# PASSAGE PROVIDED:
----------

This application claims priority to German Patent Application No. DE 10 2006 019 890.5, filed Apr. 28, 2006, the complete disclosure of which is hereby incorporated herein by reference in its entirety.
The invention generally relates to an atomizer for coating mediums and an associated operating method.
Background
In the painting of components (e.g., motor vehicle body parts), the particular coating medium (e.g., filler, basecoat, clearcoat) is usually atomized by high-speed rotary atomizers and applied to the part to be coated by means of shaping air and electrostatic charging of the coating medium. When painting with liquid paint, the wet paint, when atomized and during atomization, loses primarily volatile components, such as for example solvents which flash off into the ambient air. As a result, the percentage of solids in the applied liquid paint changes compared with the percentage of solids in the liquid paint before atomization.
Firstly, this increase in the amount of solids during application is determined by the application parameters, such as for example the speed of the rotary atomizer, discharge volume, shaping air volume and distance.

----------

# DATA EXTRACT:

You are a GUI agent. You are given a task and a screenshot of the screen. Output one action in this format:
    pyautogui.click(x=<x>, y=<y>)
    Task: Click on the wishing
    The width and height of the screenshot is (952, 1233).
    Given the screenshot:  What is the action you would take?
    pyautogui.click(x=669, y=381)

----------

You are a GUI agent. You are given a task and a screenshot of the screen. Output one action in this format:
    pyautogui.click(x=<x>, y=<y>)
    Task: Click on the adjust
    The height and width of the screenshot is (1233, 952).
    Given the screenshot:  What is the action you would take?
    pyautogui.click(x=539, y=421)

----------

# WRITTEN INSTRUCTION:
Write the next few sentences of the passage on rotary paint atomizers, picking up right after its final sentence. The entries have no connection to the passage on rotary paint atomizers.

# EXERCISE ANSWER:
Secondly, the increase in the amount of solids during application is affected by ambient conditions, such as for example humidity, air velocity and air temperature in the paint booth since these ambient conditions affect the evaporation of the solvent constituent.
In the case of the known painting installations for painting motor vehicle body parts, great expense is incurred in keeping the air management in the paint booth constant so that evaporative conditions, and thus the increase in solids during application, remain constant. Thus the disadvantage of the known paint installations is the great expense for equipment for conditioning the air in the paint booth.
It is known from US2005/0181142A1 to surround the spray of coating medium from a rotary atomizer with a flow of conditioned shroud air where the shroud air produces specific ambient conditions on the outside of the spray of coating medium so that the expense for conditioning the entire paint booth can be reduced. The shroud air is delivered by a separate adapter which has an annular configuration and is disposed on the outside on the atomizer housing during operation. This known type of shroud air generation, however, reveals numerous disadvantages.
First, the additional adapter disrupts the otherwise smooth outer contour of the rotary atomizer, which increases the tendency for contamination and cleaning the rotary atomizer is made more difficult.
Second, the supply of conditioned air has to be brought to the adapter through additional hoses which are stressed by material fatigue from the frequent and rapid movements of the painting robots.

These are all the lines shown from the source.